- _Exercise input_:
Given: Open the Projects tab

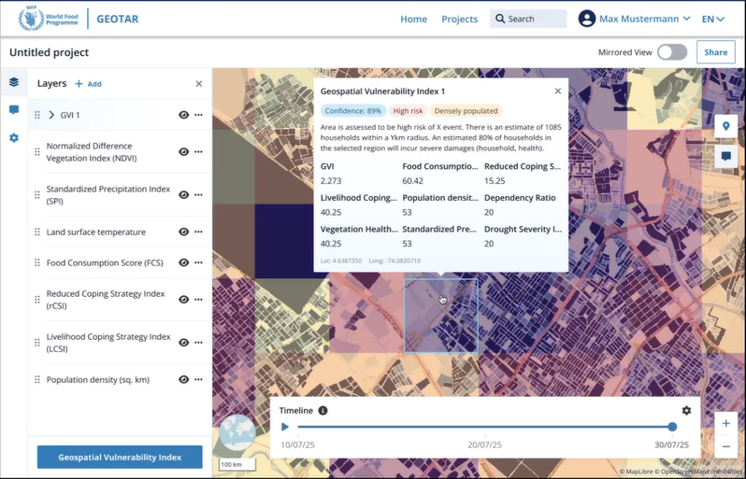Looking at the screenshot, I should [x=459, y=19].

--

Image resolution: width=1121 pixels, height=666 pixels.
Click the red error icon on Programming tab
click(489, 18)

- _What is needed_: Copy out again everything from the line containing "Image resolution: width=1121" down to the line containing "click(489, 18)", keeping both of those lines and changing nothing.

- _Correct answer_:
Image resolution: width=1121 pixels, height=666 pixels.
Click the red error icon on Programming tab
click(489, 18)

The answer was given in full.